Core Radial Electric Field and Transport in Wendelstein 7-X Plasmas

Results from the investigation of core transport and the role of the radial electric field profile ($E_r$) in the first operational phase of the Wendelstein 7-X (W7-X) stellarator are presented. In stellarator plasmas, the details of the $E_r$ profile are expected to have a strong effect on both the particle and heat fluxes. Neoclassical particle fluxes are not intrinsically ambipolar, which leads to the formation of a radial electric field that enforces ambipolarity. The radial electric field is closely related to the perpendicular plasma flow ($u_\perp$) through the force balance equation. This allows the radial electric field to be inferred from measurements of the perpendicular flow velocity from the x-ray imaging crystal spectrometer (XICS) and correlation reflectometry diagnostics. Large changes in the perpendicular rotation, on the order of $\Delta u_\perp \sim 5 km/s$ ($\Delta E_r \sim 12 kV/m$), have been observed within a set of experiments where the heating power was stepped down from $2 MW$ to $0.6 MW$. These experiments are examined in detail to explore the relationship between, heating power, response of the temperature and density profiles and the response of the radial electric field.

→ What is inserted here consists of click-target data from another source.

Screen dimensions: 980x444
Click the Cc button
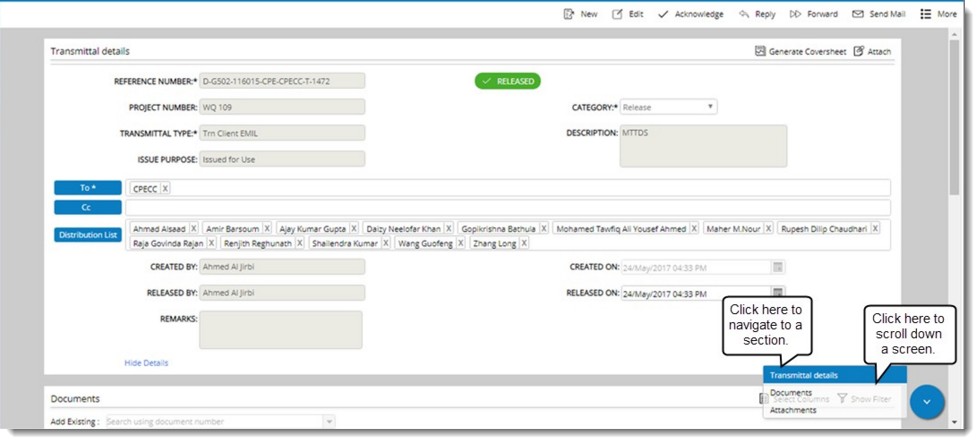87,207
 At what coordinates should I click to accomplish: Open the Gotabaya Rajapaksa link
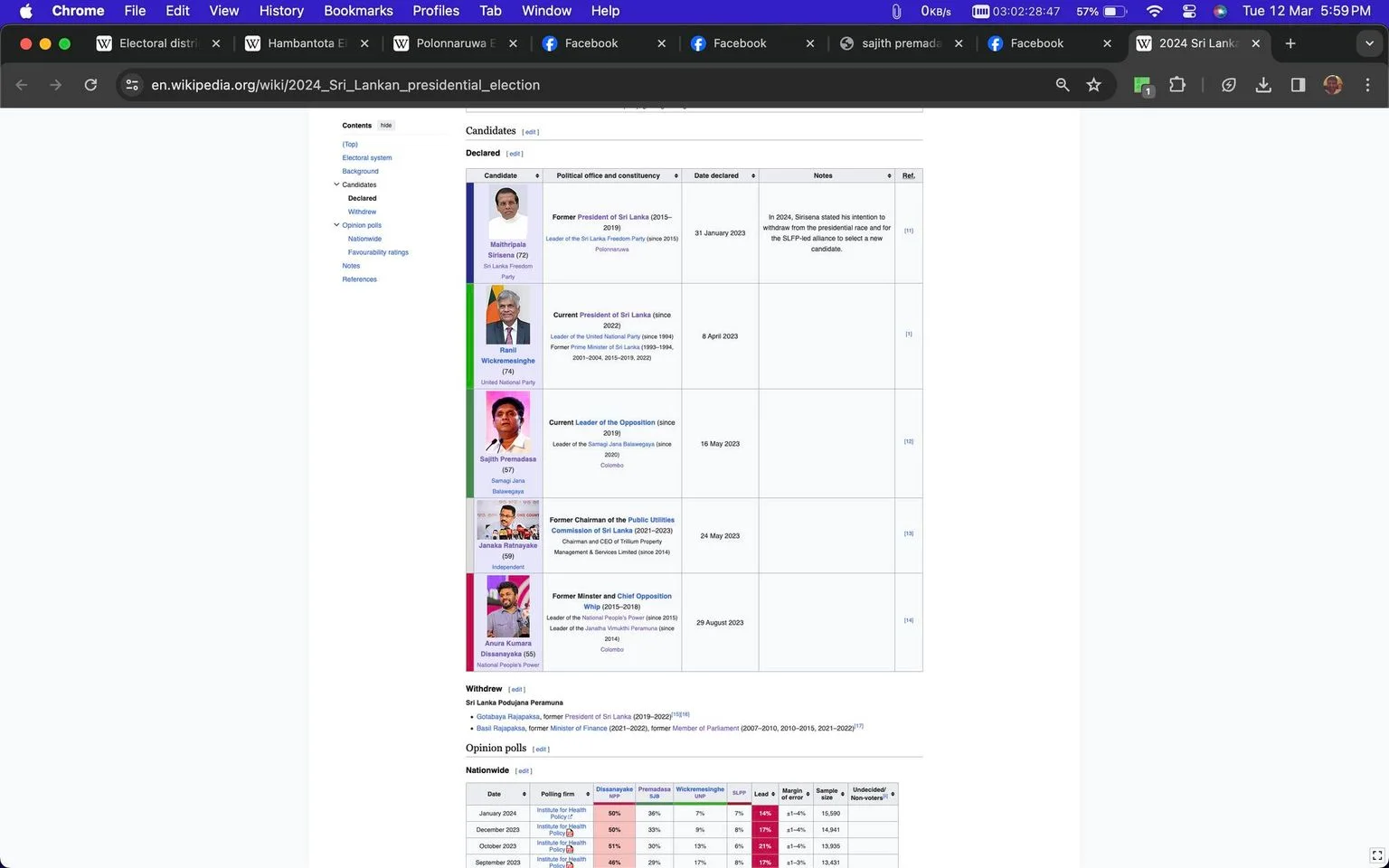pyautogui.click(x=508, y=716)
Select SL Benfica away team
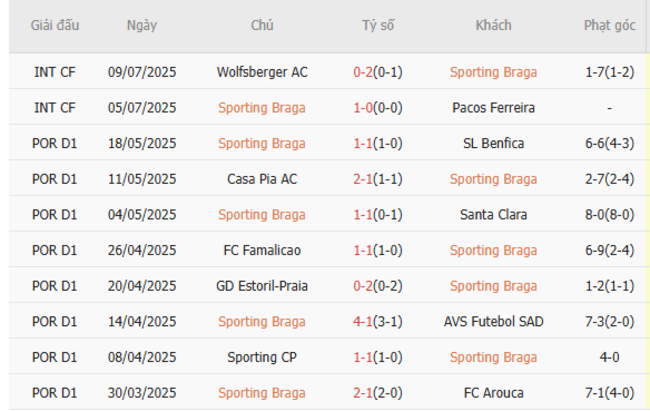This screenshot has width=650, height=411. click(493, 143)
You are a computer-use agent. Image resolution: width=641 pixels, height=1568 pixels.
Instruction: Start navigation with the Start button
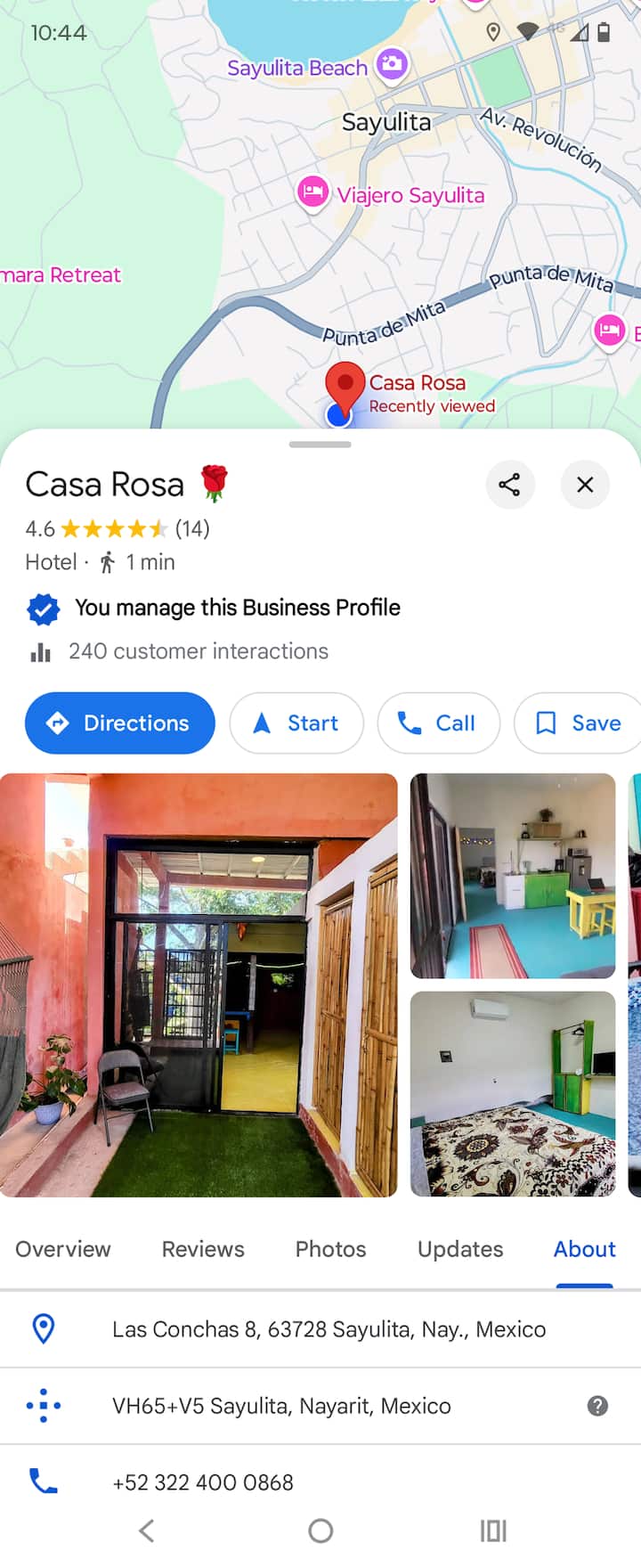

Estimations of the core transport are based on power balance and utilize electron temperature ($T_e$) profiles from the ECE and Thomson scattering, electron density profiles ($n_e$) from interferometry and Thomson scattering, ion temperature ($T_i$) profiles from XICS, along with measurements of the total stored energy and radiated power. Also described are a set core impurity confinement experiments and results. Impurity confinement has been investigated through the injection of trace amount of argon impurity gas at the plasma edge in conjunction with measurements of the density of various ionization states of argon from the XICS and High Efficiency eXtreme-UV Overview Spectrometer (HEXOS) diagnostics. Finally the inferred $E_r$ and heat flux profiles are compared to initial neoclassical calculations using measured plasma profiles.